Insurers, who until now have vowed to fight any version of a public option to the death, should in fact welcome this forcing device. Why? Because it’s the only way they can halt the industry’s descent from merely being demonized today to facing the regulatory equivalent of lynch mobs tomorrow. It is insurers, after all, who will be blamed as health premiums continue to soar. Yet this blame will largely be unfair. The dirty little secret of health care is that it is not the market power of insurers that fuels health costs, but the local market power of doctor groups, hospital chains, and other local provider oligopolies. Insurers today lack the clout to fight the terms offered by the big local provider organizations (if they want to serve a market, for example, there’s no choice but to include the big local doctor group in their network). And they’ll never persuade ambitious attorneys general to run the political risk of cracking down on overreaching doctors and hospitals—these “good guys” hold sway over elected officials in every district.
The public-option trigger would thus give health plans the tool they’ve lacked to force an entirely new set of negotiations about cost-effective care delivery in every market. The fear of God—or, at least, of Uncle Sam—would finally give health plans a chance to contribute to society by boosting the value Americans get from every health-care dollar.
Liberals who prefer an immediate and national public option should be comfortable with a trigger in the end. After all, the goal is affordable health care for every American—the public option is merely a means to that end. If the trigger threat makes it happen, great; and if it doesn’t do the trick, the public option clicks in. Republicans who are serious about health costs should also cheer this approach because it sets a broad public goal and only adds new government action if the private sector can’t deliver. (Of course Republicans won’t support it because they won’t support anything that helps President Obama, but that doesn’t mean GOP ideas won’t have been included.)

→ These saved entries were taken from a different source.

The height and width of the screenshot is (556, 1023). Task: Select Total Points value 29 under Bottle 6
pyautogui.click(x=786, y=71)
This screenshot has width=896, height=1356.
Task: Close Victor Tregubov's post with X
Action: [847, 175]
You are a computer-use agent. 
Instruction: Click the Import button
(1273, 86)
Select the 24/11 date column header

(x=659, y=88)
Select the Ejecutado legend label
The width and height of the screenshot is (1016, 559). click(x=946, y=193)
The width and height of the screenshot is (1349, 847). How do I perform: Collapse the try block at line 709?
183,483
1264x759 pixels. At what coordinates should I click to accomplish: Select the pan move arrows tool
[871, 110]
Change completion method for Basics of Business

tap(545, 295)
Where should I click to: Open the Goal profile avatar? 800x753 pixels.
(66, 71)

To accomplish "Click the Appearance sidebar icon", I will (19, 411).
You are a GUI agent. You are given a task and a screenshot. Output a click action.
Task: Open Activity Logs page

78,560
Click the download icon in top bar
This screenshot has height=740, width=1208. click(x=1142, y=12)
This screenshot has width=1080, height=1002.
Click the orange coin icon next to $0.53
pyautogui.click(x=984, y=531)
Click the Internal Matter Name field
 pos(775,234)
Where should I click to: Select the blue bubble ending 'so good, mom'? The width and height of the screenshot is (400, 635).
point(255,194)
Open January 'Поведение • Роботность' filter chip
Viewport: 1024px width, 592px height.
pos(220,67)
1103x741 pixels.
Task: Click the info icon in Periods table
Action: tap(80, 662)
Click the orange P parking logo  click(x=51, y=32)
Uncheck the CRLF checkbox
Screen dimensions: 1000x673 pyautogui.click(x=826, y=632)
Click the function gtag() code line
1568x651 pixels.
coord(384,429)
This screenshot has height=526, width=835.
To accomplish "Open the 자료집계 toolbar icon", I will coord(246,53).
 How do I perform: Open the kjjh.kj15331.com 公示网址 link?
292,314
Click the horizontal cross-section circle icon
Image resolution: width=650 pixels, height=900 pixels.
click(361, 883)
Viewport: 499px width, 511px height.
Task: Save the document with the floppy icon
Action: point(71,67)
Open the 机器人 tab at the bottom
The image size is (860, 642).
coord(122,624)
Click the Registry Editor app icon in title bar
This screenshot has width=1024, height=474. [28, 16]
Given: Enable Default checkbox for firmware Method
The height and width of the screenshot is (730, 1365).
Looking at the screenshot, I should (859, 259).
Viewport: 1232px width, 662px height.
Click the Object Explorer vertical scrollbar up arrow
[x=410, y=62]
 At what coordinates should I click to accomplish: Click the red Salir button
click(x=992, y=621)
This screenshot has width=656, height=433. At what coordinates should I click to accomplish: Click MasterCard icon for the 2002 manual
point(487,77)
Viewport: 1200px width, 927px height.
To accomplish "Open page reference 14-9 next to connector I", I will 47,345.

With Nancy Pelosi lacking the votes for a full public option in the House, and Olympia Snowe pledging to withhold her vote if a full public option is added in the Senate, the policy and political logic of the public-option trigger will soon be irresistible.
Matt Miller, a former Clinton White House aide, is the host of the public radio program, "Left, Righj & Center," and the author of The Tyranny of Dead Ideas. In recent years he has given paid speeches or paid advice to doctor groups, hospitals, pharmaceutical firms and insurance companies, as well as to low income advocacy groups promoting universal coverage.